A couple months went by and Austin attended another funeral. This time it was his old aunt who died, also from lung cancer. As Austin gazed upon her lifeless form, he finds his once disdainful memories of her tinged with nostalgia mixed with fondness. How odd. Learning his lesson from last time he gazed intently at her body, her wispy hair and hollow face. Wrinkled hands that used to cook for hours, and a loud voice that gave him nightmares. Now it was quiet, so very quiet. 

This moment, standing so close to death, there’s something about it that draws Austin in. Standing there in a daze he doesn’t register the chill in the funeral home from the autumn wind. All of his jumbled nerves dissolve into white noise, his being is stripped away until all that’s left is him, and his dead aunt. 

“Austin, honey are you ok?” 

Everything came rushing back, his aunt screaming at him, lecturing and lecturing, nagging and nagging. Oh how he hated her voice, so loud that he thought his ears would bleed. They would bleed, he tried to hide under the covers but she would drag him out, bony fingers piercing his sensitive skin. They were in the kitchen, it was hot, the stove was too hot, there was steam, so much steam, it was too hot too loud he couldn’t breath my ears hurt my head hurts it hurts it hurts it hur-

“I’m good mom, just… thoughts…” Austin doesn’t bother with a smile this time.

“My poor baby.” His mom ran her hands through his hair and he sagged against her side.

They sat down as speeches were sorrowfully recited, but his leg wouldn’t stop jittering and his shoes felt too small. His eyes clenched shut as he recalled the intensity of her quiet corpse. His feet get smaller, his bones shrinking and cracking into place. The weighted coldness seeps down from his heart to his shins, locking his legs in place. 

“When we get home I’ll make you some Earl Gray tea ok?”

Austin nodded, his legs are warm and too long, and now his socks are soaked with sweat. Even though it was the middle of Autumn he felt like he was overheating. Austin closed his eyes, when he gets home he’ll drink some tea, Earl Gray is his favorite. 

Winter has only just begun and there’s another dead body. The only difference is that it’s from drinking tea with bleach mixed in. It’s his older cousin Cathy and his life felt like it was going to wither away. His heart bursts and tears bleeds from his eyes, he furiously rubbed them so he can get one last look at her. Her curly hair all neat and tidy, her beautiful floral dress that she was going to wear to her wedding. Her once quiet but bright smile,wass now quiet and sad. 

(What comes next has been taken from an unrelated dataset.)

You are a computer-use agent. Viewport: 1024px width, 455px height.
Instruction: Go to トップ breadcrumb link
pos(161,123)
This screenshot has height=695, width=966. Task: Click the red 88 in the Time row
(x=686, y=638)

    “The police said it was a suicide.”                        “She was always a little off.”

                      “She put bleach in her own tea?”

                                                   “Something must’ve been wrong with her.” 

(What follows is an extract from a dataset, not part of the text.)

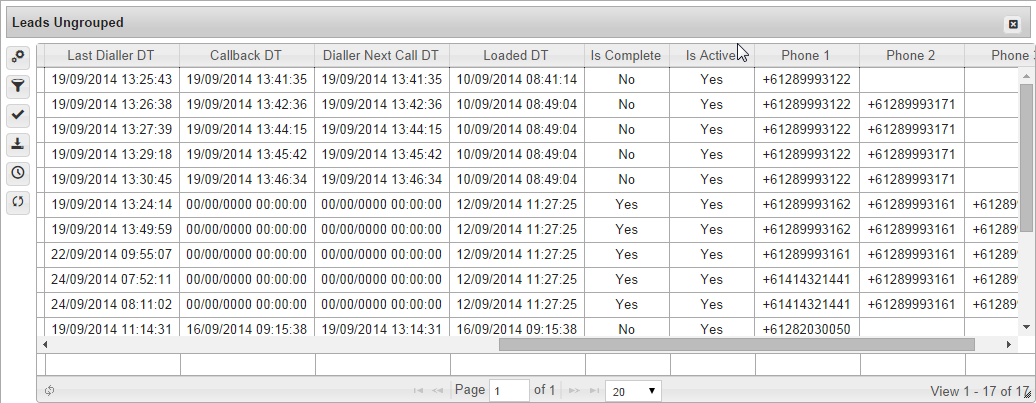1036x403 pixels.
Task: Click the Phone 1 column header
Action: pos(806,56)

“Now I know why her boyfriend wanted to leave so badly.”

                                                     “Hey, does anyone know what she wrote in her will?”

    “She better have put me in it. After all of her crap I had to deal with!”

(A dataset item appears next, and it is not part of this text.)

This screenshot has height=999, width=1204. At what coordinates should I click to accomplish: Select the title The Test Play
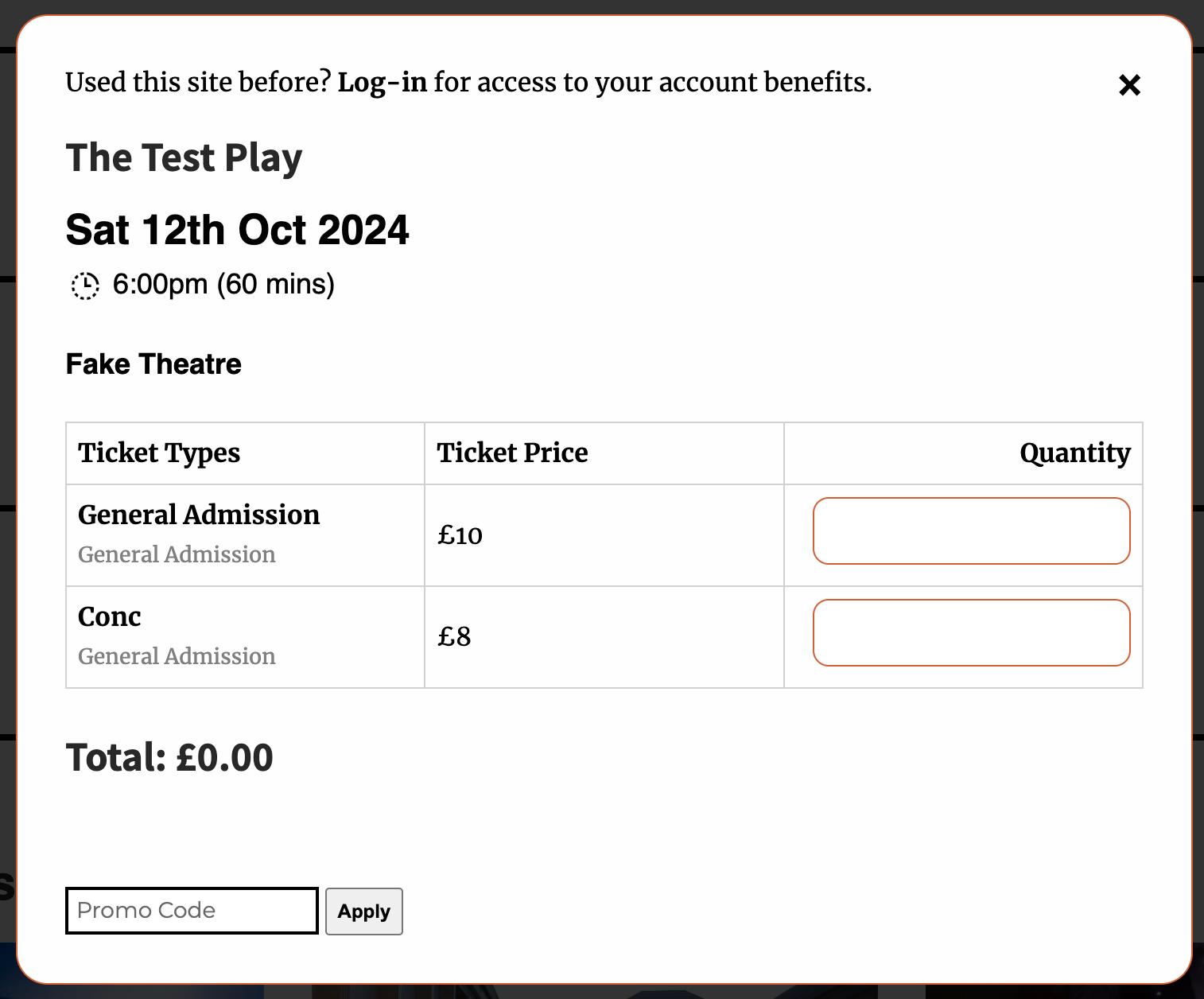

Austin bit down on his tongue in order to consume his mind with something other than that garbage. It was his turn to get in front of the casket and basks in it. Nothing else mattered except this moment, this one moment he gets. He doesn’t have to listen to grating voices, his eardrums don’t ache or burst, and he can see clearly. He sees the important parts like the delicate way her hands are folded, the weight of her value as her soul departs from this world. This stupid, loud world. But it’s quiet now. It’s just him and her and the silence that blankets them.

It’s his grandpa who goes next, he goes while he’s sleeping, quiet and obedient. He might’ve woken up but it doesn’t matter in the end, he was weak, and he certainly wouldn’t have been able to overpower Austin. He removes the pillow he was using and sets it down next to his gramps. It’s in the still of night when Austin lays down and feels so rested for the first time in his life. He thinks this is what he wanted, he should’ve done this the first time. It’s so nice and quiet.